SET PROBLEM: Reproduce word for word the passage of the post on free will that begins with the words containing "This post is" and ends with "that good will.".

-- Start of SUPPLIED TEXT --

Article X: Of free will

This post is part of a Lenten series on the 39 Articles.

Article X: Of free will
The condition of man after the fall of Adam is such, that he cannot turn and prepare himself, by his own natural strength and good works, to faith and calling upon God. Wherefore we have no power to do good works pleasant and acceptable to God, without the grace of God by Christ preventing us that we may have a good will, and working with us when we have that good will.

When I was studying at Yale Divinity School, one of the hymnals we used at daily chapel came from the Methodist Church. There was a section in the hymnal, alongside “Christmas” and “Evening” and so forth, called “Prevenient Grace”. I thought that was very cool — a fancy theological title for a section in a hymnal. I wonder how many people, idly flipping through their hymnals during sermons, look at that title and say, “Huh?”

This is one of those times when you have to get into the linguistic wayback machine to understand what’s being said in lovely Elizabethan prose. “Prevent” in this Article does not mean “keep from happening”. Instead, it means, “go before”. The Article is asserting the classic idea that our desire to turn to God is itself a gift from God. Without God, we would not seek to orient our lives toward the divine.

-- End of SUPPLIED TEXT --
-- Start of RAW DATA --

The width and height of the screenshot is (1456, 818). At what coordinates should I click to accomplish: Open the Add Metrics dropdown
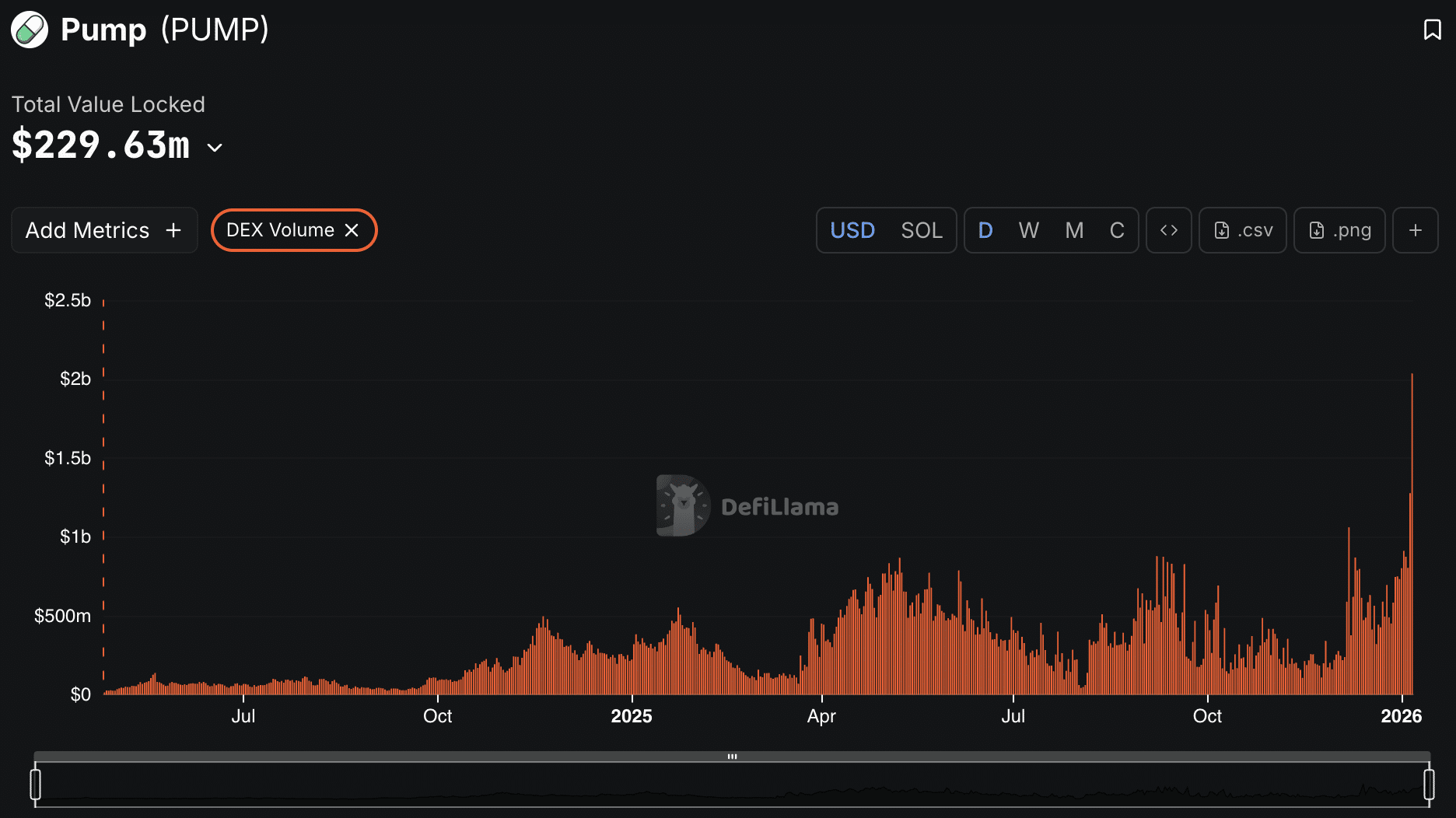104,230
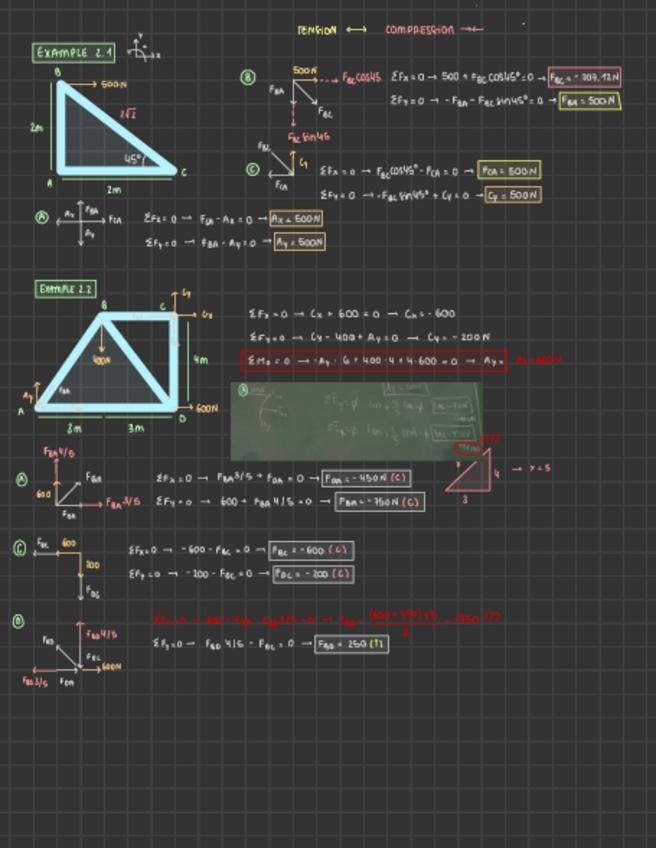
Task: Click boxed result FBC = -707.12N
Action: click(x=585, y=77)
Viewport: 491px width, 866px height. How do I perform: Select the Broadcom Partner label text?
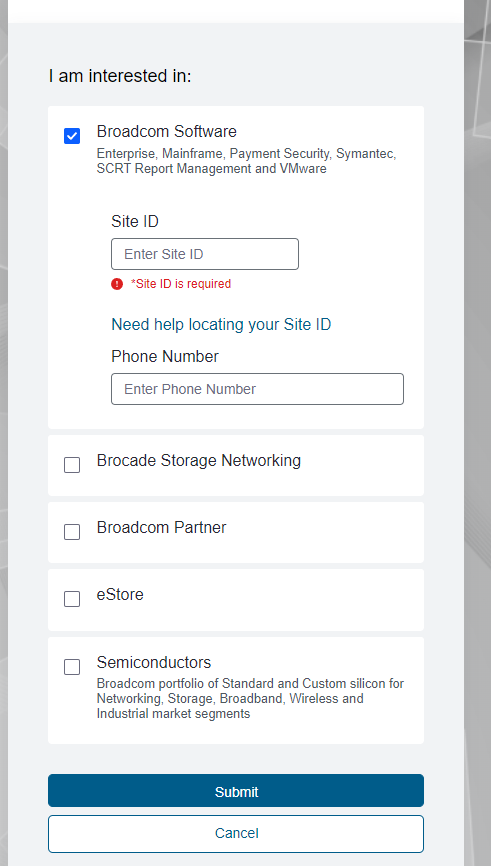161,527
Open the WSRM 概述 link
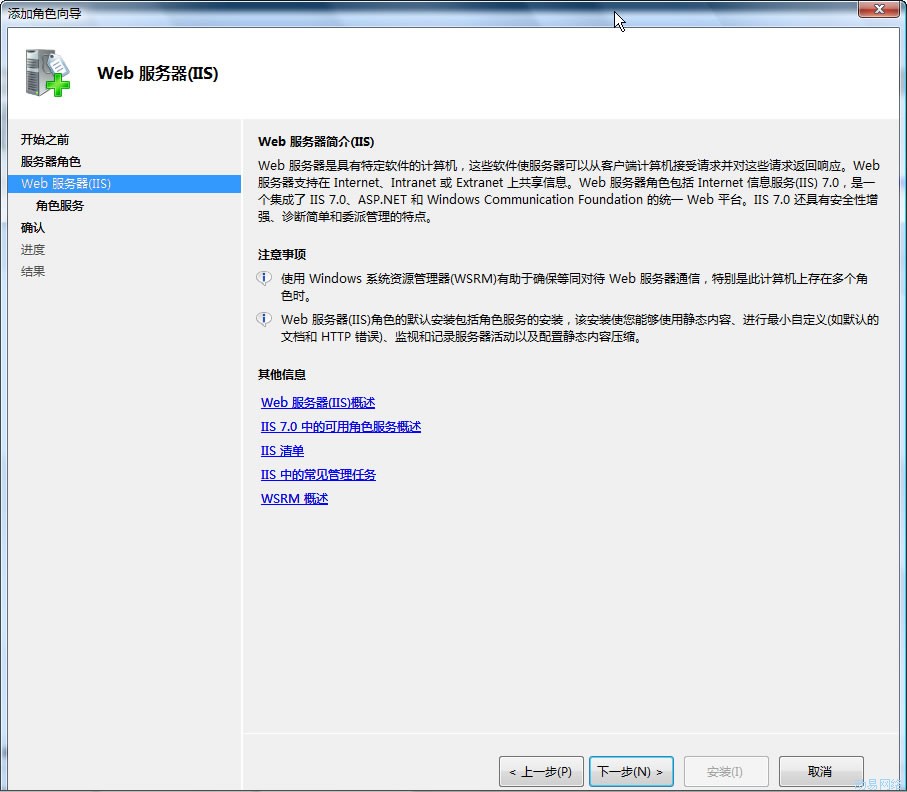Viewport: 907px width, 792px height. [294, 499]
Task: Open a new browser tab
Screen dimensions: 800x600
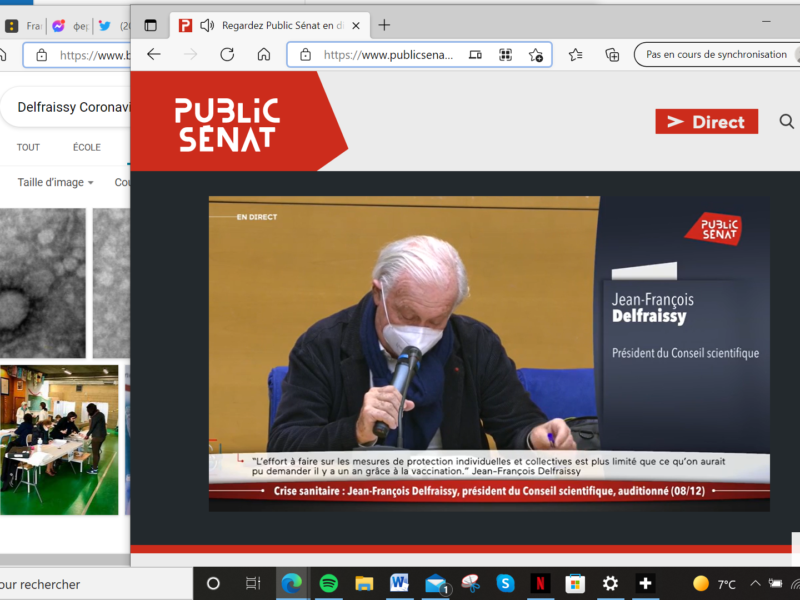Action: 384,25
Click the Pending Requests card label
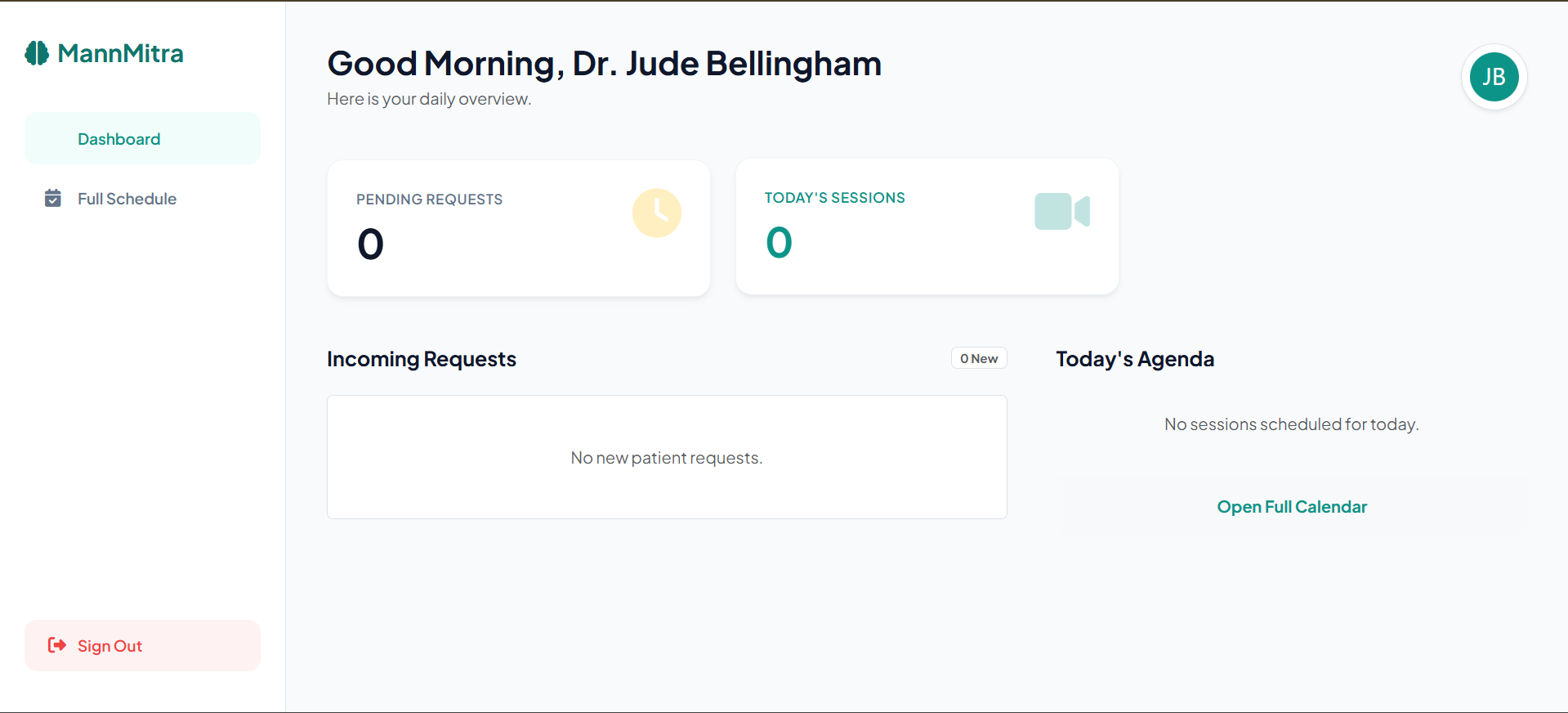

-- End of RAW DATA --

TASK SOLUTION:
This post is part of a Lenten series on the 39 Articles.

Article X: Of free will
The condition of man after the fall of Adam is such, that he cannot turn and prepare himself, by his own natural strength and good works, to faith and calling upon God. Wherefore we have no power to do good works pleasant and acceptable to God, without the grace of God by Christ preventing us that we may have a good will, and working with us when we have that good will.